[Mesa-dev] Flatland

Fri Feb 7 12:18:37 PST 2014

On Fri, Feb 07, 2014 at 02:52:15PM -0500, Rob Clark wrote:
> On Fri, Feb 7, 2014 at 11:20 AM, Christian König
> <deathsimple at vodafone.de> wrote:
> > Am 07.02.2014 16:49, schrieb Alex Deucher:
> >
> >> On Fri, Feb 7, 2014 at 12:34 AM, Connor Abbott <cwabbott0 at gmail.com>
> >> wrote:
> >>>
> >>> Hi,
> >>>
> >>> So I believe that we can all agree that the tree-based representation
> >>> that GLSL IR currently uses for shaders needs to go. For the benefit
> >>> of those that didn't watch Ian Romanick's talk at FOSDEM, I'll
> >>> reiterate some of the problems with it as of now:
> >>>
> >>> - All the ir_dereference chains blow up the memory usage, and the
> >>> constant pointer chasing in the recursive algorithms needed to handle
> >>> them is not just cache-unfriendly but "cache-mean."
> >>>
> >>> - The ir_hierachical_visitor pattern that we currently use for
> >>> optimization/analysis passes has to examine every piece of IR, even
> >>> the irrelevant stuff, making the above problems even worse.
> >>>
> >>> - Nobody else does it this way, meaning that the existing well-known
> >>> optimizations don't apply as much here, and oftentimes we have to
> >>> write some pretty nasty code in order to make necessary optimizations
> >>> (like tree grafting).
> >>>
> >>> - It turns out that the original advantage of a tree-based IR, to be
> >>> able to automatically generate pattern-matching code for optimizing
> >>> certain code patterns, only really matters for CPU's with weird
> >>> instruction sets with lots of exotic instructions; GPU's tend to be
> >>> pretty regular and consistent in their ISA's, so being able to
> >>> pattern-match with trees doesn't help us much here.
> >>>
> >>> Finally, it seems like a lot of important SSA-based passes assume that
> >>> we have a flat IR, and so moving to SSA won't be nearly as beneficial
> >>> as we would like it to be; we could flatten the IR before doing these
> >>> passes, but that would make the first problem even worse. So we can't
> >>> really take advantage of SSA too much either until we have a flat IR.
> >>>
> >>> The real issue is, how do we let this transition occur gradually, in
> >>> pieces, without breaking existing code? Ian proposed one solution at
> >>> FOSDEM, but here's my idea of another.
> >>>
> >>> So, my idea is that rather than slowly introducing changes across the
> >>> board, we create the IR in its final form in the beginning, write
> >>> passes to flatten and unflatten the IR, and then piece-by-piece
> >>> rewrite the rest of the compiler. We're going to have to rewrite a lot
> >>> of the passes to support SSA in the first place, so why not convert
> >>> them to a flat IR while we're at it? The benefit of this is that it's
> >>> much easier to do asynchronously and in parallel; rather than
> >>> introducing changes to the entire thing at once, several people can
> >>> convert this and that pass, the frontend, the linker, etc.

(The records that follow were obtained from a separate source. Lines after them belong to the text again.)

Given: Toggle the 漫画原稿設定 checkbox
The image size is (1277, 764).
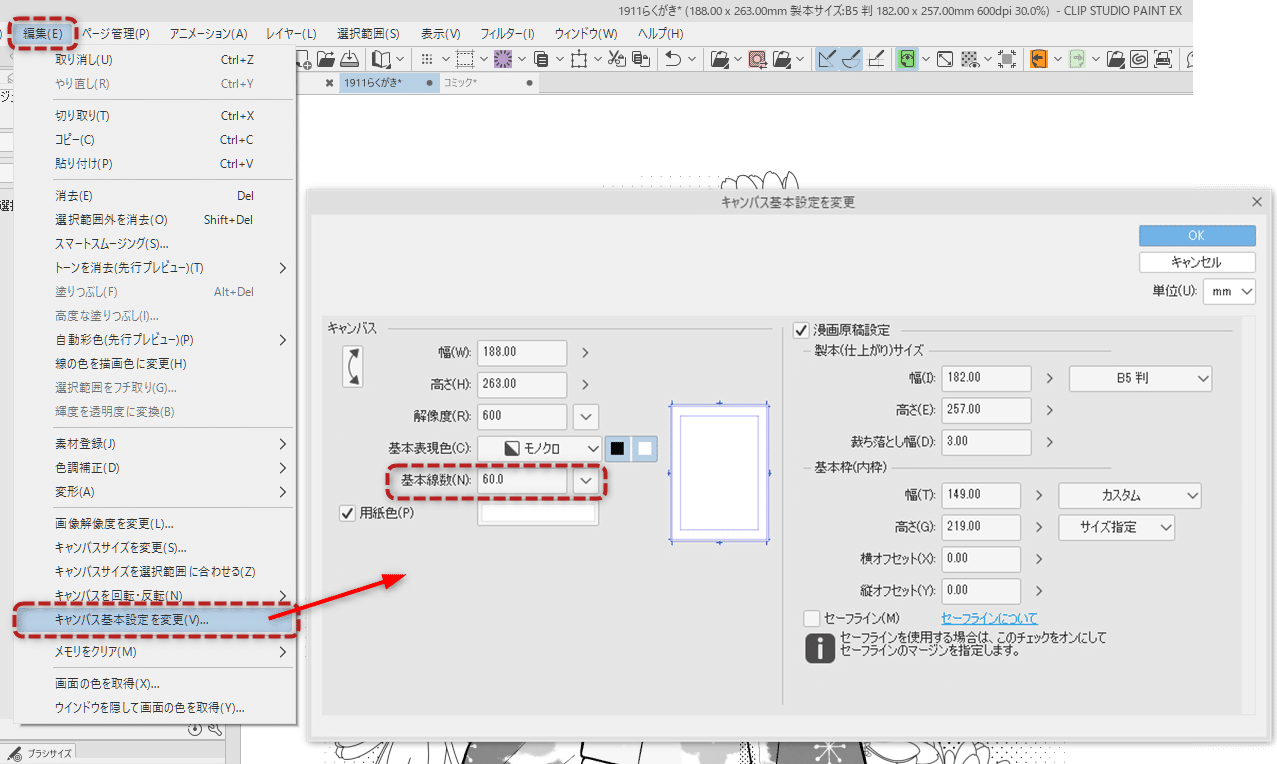Looking at the screenshot, I should tap(800, 329).
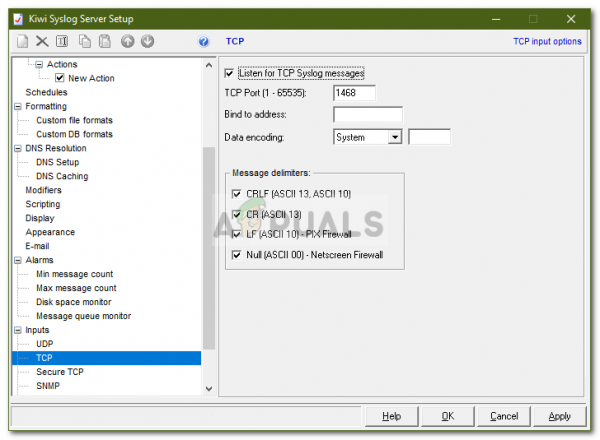Click the New item toolbar icon

tap(23, 41)
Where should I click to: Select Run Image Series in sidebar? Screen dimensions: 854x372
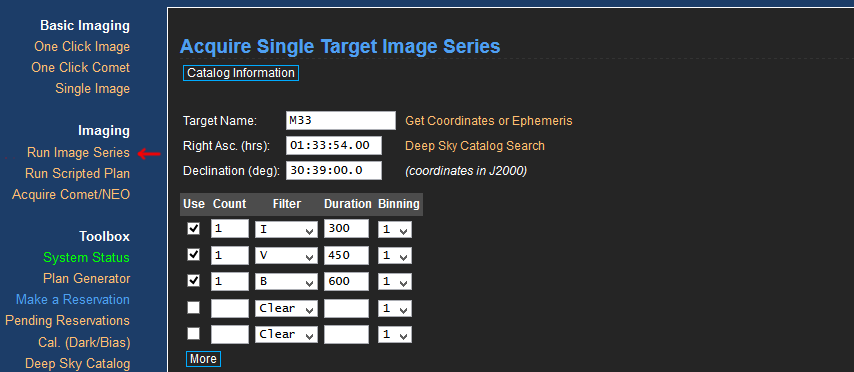78,153
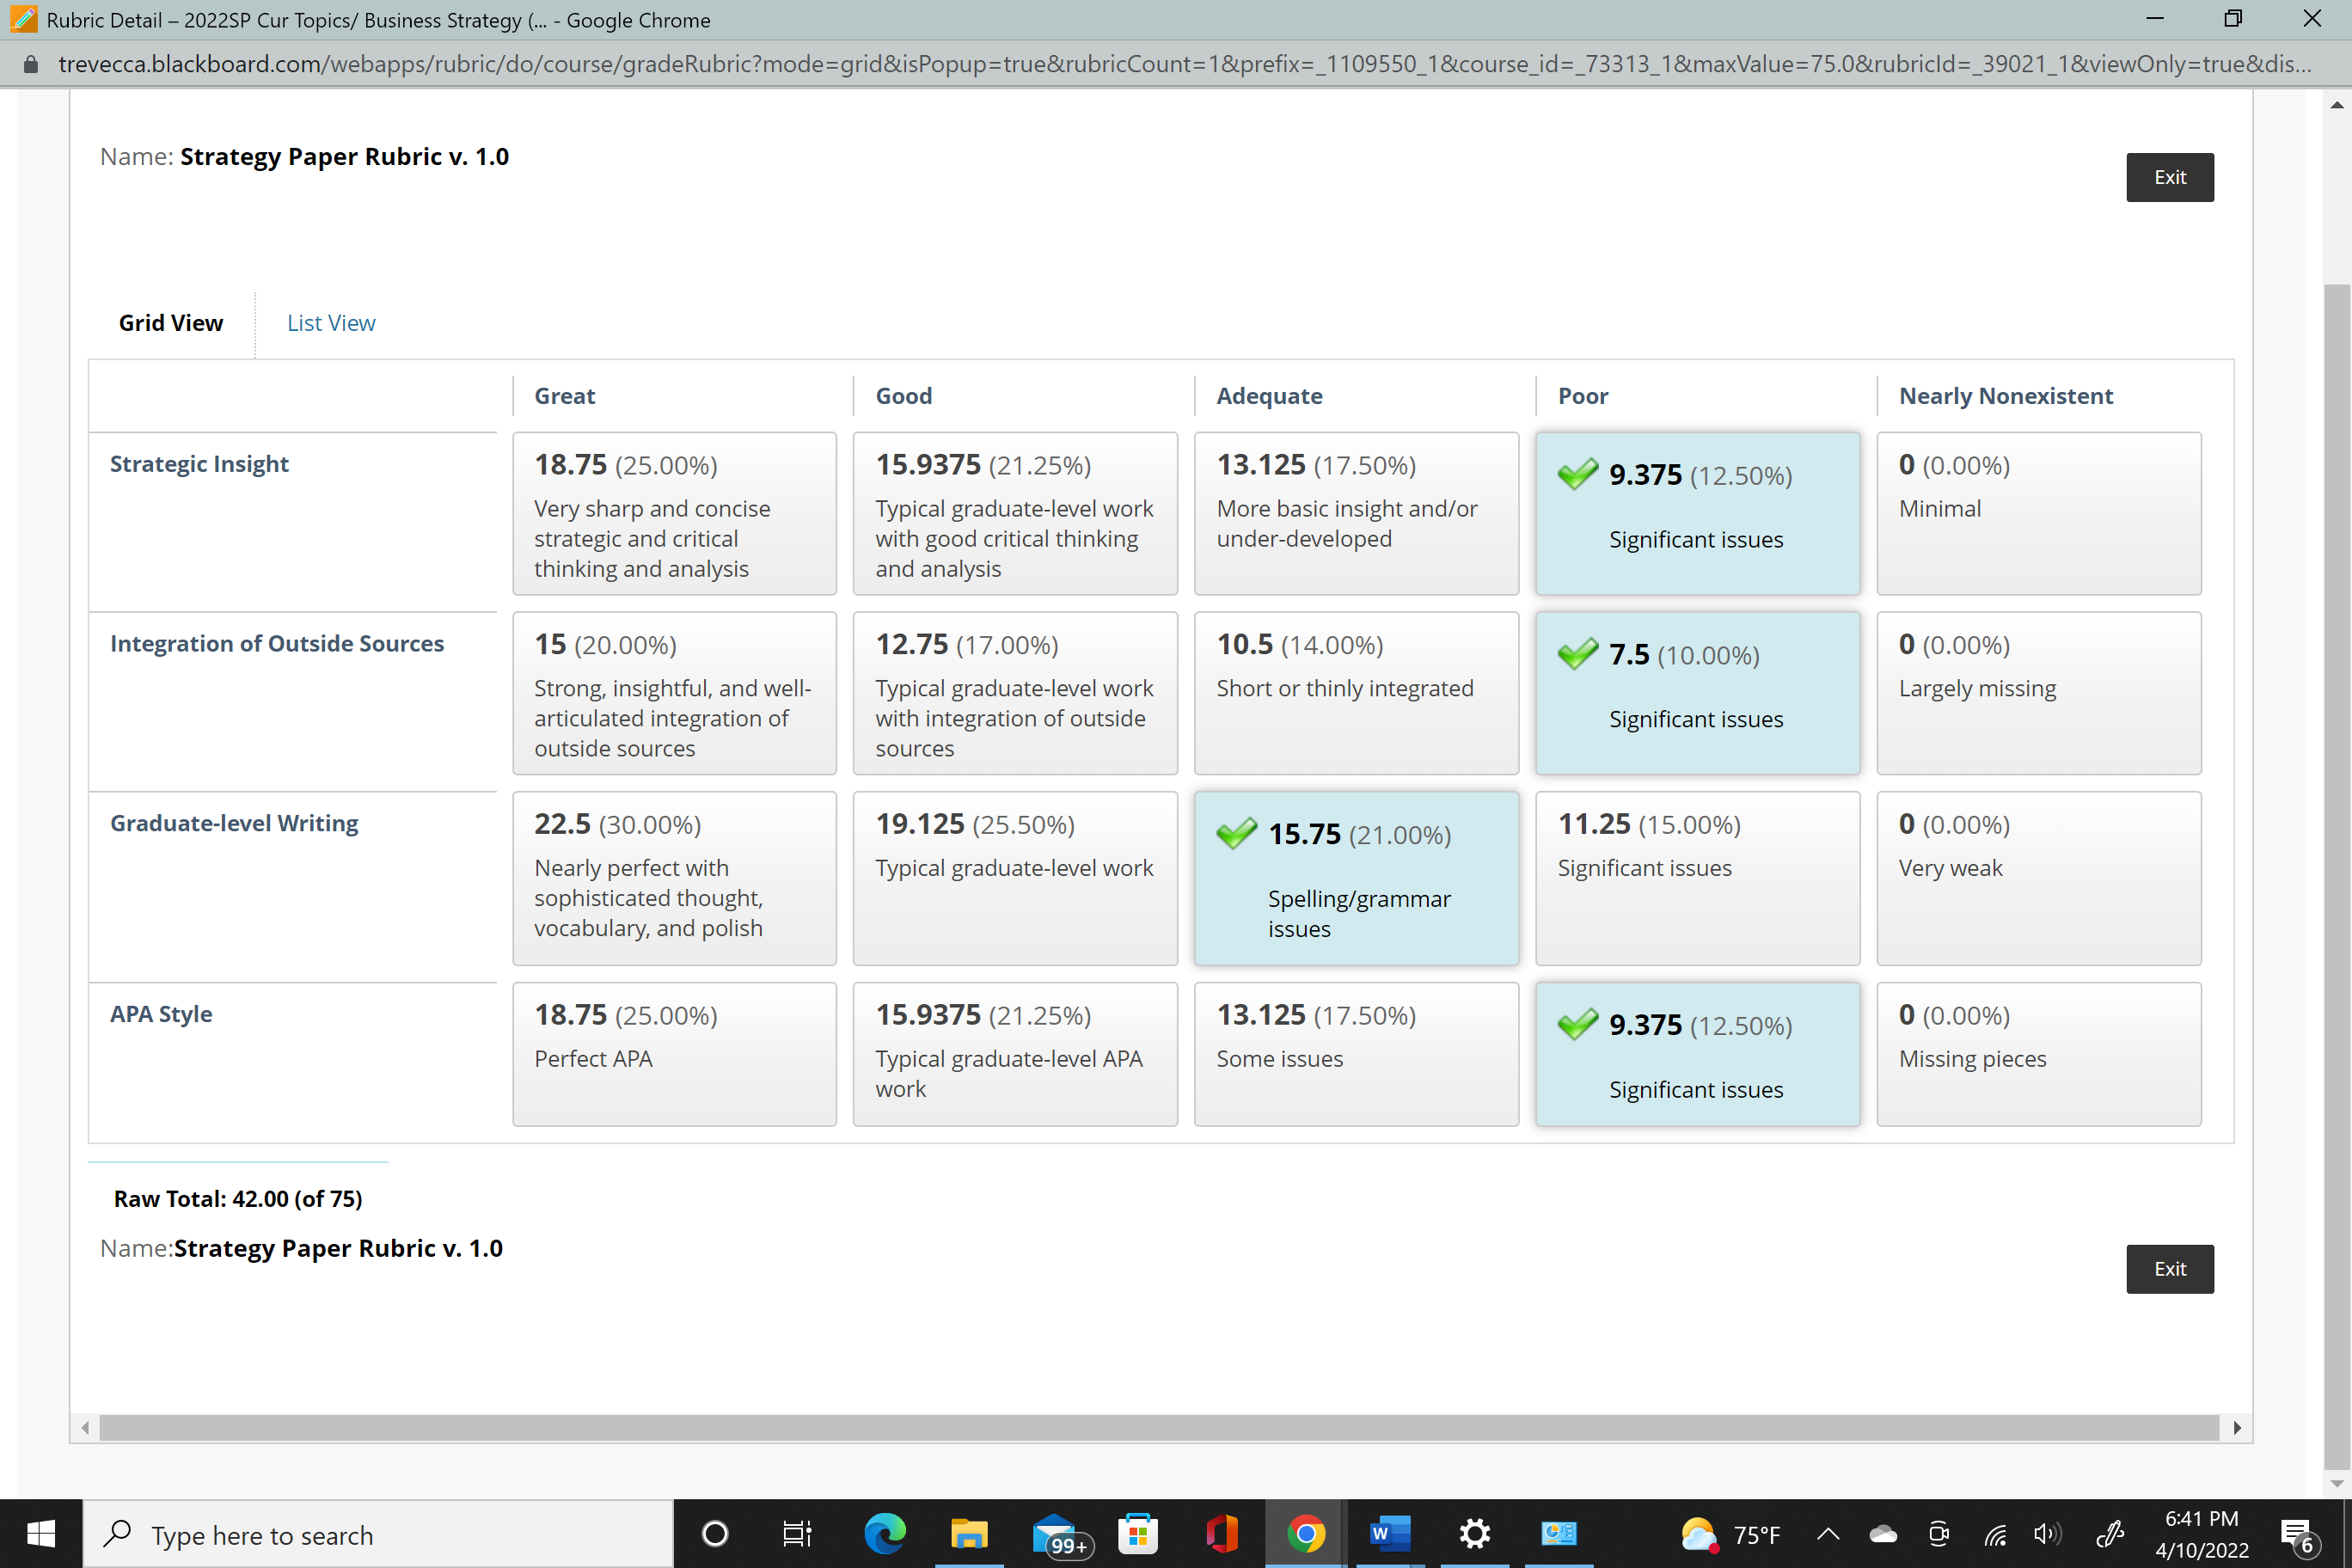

> >>> independently. It would entail some extra overhead during the
> >>> transition in the form of the flattening and unflattening passes, but
> >>> I think it would be worth it for the immediate benefits (optimizations
> >>> like GVN-GCM and CSE made possible, etc.).
> >>>
> >>> The first part to be converted would be my passes to convert to and
> >>> from SSA, so that the compiler optimization part would look like this:
> >>>
> >>> flatten -> convert to SSA -> (the new hotness) -> out of SSA ->
> >>> unflatten -> (the old stuff)
> >>>
> >>> Then we gradually convert ast_to_hir, various passes, the linker,
> >>> backends, etc. to this form while now actually having the
> >>> infrastructure to implement any advanced compiler optimization
> >>> designed in the last ~15 years or so by more-or-less copying down the
> >>> pseudocode. Hopefully, then, we can reach a point where we can rip out
> >>> the old IR and the converters.
> >>>
> >>> So what would this new IR look like? Well, here's my 2 cents (in the
> >>> form of some abridged class definitions, you should get the point...)
> >>>
> >>> struct ir_calc_source
> >>> {
> >>>      mode; /** < SSA or non-SSA */
> >>>      union {
> >>>          ir_calculation *def; /** < for SSA sources */
> >>>          unsigned int reg; /** < for non-SSA sources */
> >>>      } src;
> >>>      unsigned swizzle : 8;
> >>> };
> >>>
> >>> struct ir_calc_dest
> >>> {
> >>>      mode; /** < SSA or non-SSA */
> >>>      union {
> >>>          unsigned int reg; /** < for non-SSA destinations */
> >>>
> >>>          /**
> >>>           * For SSA destinations. Types are needed here because
> >>> normally they're part
> >>>           * of the register, but SSA doesn't have registers.
> >>>           */
> >>>          glsl_type *type;
> >>>      } reg_or_type; /* this name is kinda ugly but couldn't think of
> >>> anything better. */
> >>> };
> >>>
> >>> /*
> >>>   * This is Ian's name for it, personally I would vote for
> >>> s/ir_instruction/ir_node/ and
> >>>   * call this ir_instruction
> >>>   */
> >>>
> >>> class ir_calculation
> >>> {
> >>>      ir_calc_dest dest;
> >>>      ir_expression_operation op;
> >>>      unsigned write_mask : 4;
> >>>      ir_calc_source srcs[4];
> >>> };
> >>>
> >>> class ir_load_var
> >>> {
> >>>      ir_calc_dest dest;
> >>>      ir_variable *src;
> >>>
> >>>      /**
> >>>       * For array and record loads, whether we're loading a specific
> >>> member or the whole
> >>>       * thing.
> >>>       */
> >>>      bool deref_member;
> >>>      ir_calc_source array_index; /** < for array loads if
> >>> deref_array_index is true */
> >>>      char *record_index; /** < for structure loads */
> >>> };
> >>>
> >>> class ir_store_var
> >>> {
> >>>      ir_variable *dest;
> >>>      ir_calc_source src;
> >>>      bool deref_member;
> >>>      ir_calc_source array_index; /** < for array loads */
> >>>      char *record_index; /** < for structure loads */
> >>>      unsigned write_mask : 4;
> >>> };
> >>>
> >>> So ir_variable still exists, but it will only be used for function
> >>> parameters, shader in/outs and uniforms, and arrays and structures.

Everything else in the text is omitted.